**Instructions to follow:** Go through the entries below and copy each line that holds the word "will".

**Listed records:**
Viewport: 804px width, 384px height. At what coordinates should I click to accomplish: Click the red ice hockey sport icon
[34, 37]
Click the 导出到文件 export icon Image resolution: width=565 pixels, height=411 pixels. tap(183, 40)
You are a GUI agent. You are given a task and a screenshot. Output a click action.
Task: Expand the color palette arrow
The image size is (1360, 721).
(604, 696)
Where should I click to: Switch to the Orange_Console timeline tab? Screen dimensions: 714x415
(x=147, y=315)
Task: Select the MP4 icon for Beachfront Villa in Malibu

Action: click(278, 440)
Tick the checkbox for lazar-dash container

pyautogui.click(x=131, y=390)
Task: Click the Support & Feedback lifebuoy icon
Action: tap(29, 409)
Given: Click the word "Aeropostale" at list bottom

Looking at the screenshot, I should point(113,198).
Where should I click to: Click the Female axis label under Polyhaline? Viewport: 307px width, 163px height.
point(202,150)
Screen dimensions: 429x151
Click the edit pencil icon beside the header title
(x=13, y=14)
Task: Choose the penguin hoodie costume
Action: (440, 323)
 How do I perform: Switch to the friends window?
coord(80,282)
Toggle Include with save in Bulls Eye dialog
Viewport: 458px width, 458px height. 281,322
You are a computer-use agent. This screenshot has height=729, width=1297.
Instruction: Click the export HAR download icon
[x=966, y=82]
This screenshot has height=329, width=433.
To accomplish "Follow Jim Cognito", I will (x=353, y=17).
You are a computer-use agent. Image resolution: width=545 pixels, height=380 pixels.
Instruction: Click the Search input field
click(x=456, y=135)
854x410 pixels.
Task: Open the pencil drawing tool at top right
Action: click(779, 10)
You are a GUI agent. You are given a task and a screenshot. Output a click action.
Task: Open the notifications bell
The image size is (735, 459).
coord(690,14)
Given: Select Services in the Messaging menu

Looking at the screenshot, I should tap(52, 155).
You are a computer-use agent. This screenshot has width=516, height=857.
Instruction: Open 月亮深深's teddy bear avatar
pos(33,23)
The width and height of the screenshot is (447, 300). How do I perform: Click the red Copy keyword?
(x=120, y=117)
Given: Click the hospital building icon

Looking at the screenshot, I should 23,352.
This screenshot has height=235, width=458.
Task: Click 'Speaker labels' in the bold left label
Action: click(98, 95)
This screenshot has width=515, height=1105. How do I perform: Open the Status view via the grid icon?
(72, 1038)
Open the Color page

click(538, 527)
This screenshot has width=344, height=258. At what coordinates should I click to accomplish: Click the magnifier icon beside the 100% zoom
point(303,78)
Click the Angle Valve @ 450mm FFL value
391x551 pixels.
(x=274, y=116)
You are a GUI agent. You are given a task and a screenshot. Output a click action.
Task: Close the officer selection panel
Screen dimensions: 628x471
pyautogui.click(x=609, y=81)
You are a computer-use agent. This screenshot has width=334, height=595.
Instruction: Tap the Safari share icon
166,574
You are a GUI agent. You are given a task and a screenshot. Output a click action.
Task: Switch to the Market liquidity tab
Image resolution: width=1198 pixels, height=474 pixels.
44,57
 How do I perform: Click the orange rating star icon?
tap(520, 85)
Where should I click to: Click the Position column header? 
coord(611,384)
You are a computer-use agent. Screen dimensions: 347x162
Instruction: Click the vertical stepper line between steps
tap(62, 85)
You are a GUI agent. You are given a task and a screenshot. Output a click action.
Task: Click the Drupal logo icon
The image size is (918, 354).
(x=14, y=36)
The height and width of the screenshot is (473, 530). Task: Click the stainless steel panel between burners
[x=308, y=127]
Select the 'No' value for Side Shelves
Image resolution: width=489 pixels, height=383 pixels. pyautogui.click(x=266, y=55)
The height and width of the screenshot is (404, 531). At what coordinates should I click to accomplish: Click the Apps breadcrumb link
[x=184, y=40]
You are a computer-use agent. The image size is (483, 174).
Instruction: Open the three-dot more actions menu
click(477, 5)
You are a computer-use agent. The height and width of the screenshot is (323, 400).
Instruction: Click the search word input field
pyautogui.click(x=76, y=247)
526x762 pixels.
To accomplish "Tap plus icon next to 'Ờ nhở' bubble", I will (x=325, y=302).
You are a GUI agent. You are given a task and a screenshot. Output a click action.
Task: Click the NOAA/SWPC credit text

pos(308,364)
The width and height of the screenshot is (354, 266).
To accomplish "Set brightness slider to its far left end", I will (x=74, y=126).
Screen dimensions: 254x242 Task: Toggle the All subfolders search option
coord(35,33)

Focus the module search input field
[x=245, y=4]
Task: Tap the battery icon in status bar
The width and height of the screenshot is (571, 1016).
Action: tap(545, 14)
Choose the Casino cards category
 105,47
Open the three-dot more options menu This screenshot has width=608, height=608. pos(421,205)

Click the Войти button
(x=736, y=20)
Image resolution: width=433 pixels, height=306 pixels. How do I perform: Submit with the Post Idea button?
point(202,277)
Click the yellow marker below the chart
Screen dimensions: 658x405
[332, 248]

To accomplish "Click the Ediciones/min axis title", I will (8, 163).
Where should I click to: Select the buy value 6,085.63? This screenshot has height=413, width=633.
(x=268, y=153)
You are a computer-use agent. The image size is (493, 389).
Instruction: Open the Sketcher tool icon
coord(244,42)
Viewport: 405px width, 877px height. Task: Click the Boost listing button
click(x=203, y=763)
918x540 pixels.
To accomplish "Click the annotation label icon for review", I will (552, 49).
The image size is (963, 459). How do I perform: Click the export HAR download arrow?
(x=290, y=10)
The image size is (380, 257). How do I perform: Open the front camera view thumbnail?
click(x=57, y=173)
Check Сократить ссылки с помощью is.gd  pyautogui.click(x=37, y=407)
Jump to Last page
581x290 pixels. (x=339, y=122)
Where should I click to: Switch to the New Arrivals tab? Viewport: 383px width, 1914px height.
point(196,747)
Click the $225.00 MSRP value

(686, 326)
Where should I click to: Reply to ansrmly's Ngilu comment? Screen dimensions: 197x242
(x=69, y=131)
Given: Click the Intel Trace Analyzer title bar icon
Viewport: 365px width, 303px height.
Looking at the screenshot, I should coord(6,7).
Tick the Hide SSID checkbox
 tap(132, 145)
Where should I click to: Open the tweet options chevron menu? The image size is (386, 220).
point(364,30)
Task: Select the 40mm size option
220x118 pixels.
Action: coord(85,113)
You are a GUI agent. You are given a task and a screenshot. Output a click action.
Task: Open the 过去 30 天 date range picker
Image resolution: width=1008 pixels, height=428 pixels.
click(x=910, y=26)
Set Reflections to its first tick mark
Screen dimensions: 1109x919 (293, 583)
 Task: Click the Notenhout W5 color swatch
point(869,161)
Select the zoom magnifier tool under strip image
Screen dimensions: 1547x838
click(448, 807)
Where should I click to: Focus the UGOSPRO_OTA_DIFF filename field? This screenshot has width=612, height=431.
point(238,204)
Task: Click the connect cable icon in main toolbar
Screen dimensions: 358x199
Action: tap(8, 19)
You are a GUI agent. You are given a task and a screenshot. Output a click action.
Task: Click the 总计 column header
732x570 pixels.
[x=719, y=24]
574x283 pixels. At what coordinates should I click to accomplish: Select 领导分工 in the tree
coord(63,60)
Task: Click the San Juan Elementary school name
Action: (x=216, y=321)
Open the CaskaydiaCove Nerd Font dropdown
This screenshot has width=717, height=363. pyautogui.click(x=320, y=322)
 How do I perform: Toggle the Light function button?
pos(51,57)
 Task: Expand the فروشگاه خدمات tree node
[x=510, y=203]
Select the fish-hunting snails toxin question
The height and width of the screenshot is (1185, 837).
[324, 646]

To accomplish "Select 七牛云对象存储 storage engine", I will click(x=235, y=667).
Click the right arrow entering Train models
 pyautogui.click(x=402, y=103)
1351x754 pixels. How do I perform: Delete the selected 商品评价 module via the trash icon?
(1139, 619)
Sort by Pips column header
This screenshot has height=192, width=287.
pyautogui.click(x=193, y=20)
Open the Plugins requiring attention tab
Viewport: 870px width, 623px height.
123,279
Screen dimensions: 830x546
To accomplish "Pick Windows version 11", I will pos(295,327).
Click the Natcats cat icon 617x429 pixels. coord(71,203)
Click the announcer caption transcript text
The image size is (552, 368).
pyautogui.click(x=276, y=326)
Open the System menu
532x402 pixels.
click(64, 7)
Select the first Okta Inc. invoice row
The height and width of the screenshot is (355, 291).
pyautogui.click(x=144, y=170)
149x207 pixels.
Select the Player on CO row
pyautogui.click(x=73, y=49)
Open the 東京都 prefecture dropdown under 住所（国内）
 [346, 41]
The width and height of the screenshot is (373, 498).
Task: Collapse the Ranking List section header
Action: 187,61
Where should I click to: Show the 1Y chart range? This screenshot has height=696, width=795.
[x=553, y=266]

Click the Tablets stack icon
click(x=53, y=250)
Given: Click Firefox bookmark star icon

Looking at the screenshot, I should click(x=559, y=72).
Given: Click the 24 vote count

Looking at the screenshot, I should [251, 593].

**Response to this exercise:**
To accomplish "Follow Jim Cognito", I will (x=353, y=17).
To accomplish "Tap plus icon next to 'Ờ nhở' bubble", I will (x=325, y=302).
To accomplish "Set brightness slider to its far left end", I will (x=74, y=126).
To accomplish "Click the Ediciones/min axis title", I will (8, 163).
To accomplish "Click the annotation label icon for review", I will (552, 49).
To accomplish "Select 七牛云对象存储 storage engine", I will click(x=235, y=667).
To accomplish "Pick Windows version 11", I will pos(295,327).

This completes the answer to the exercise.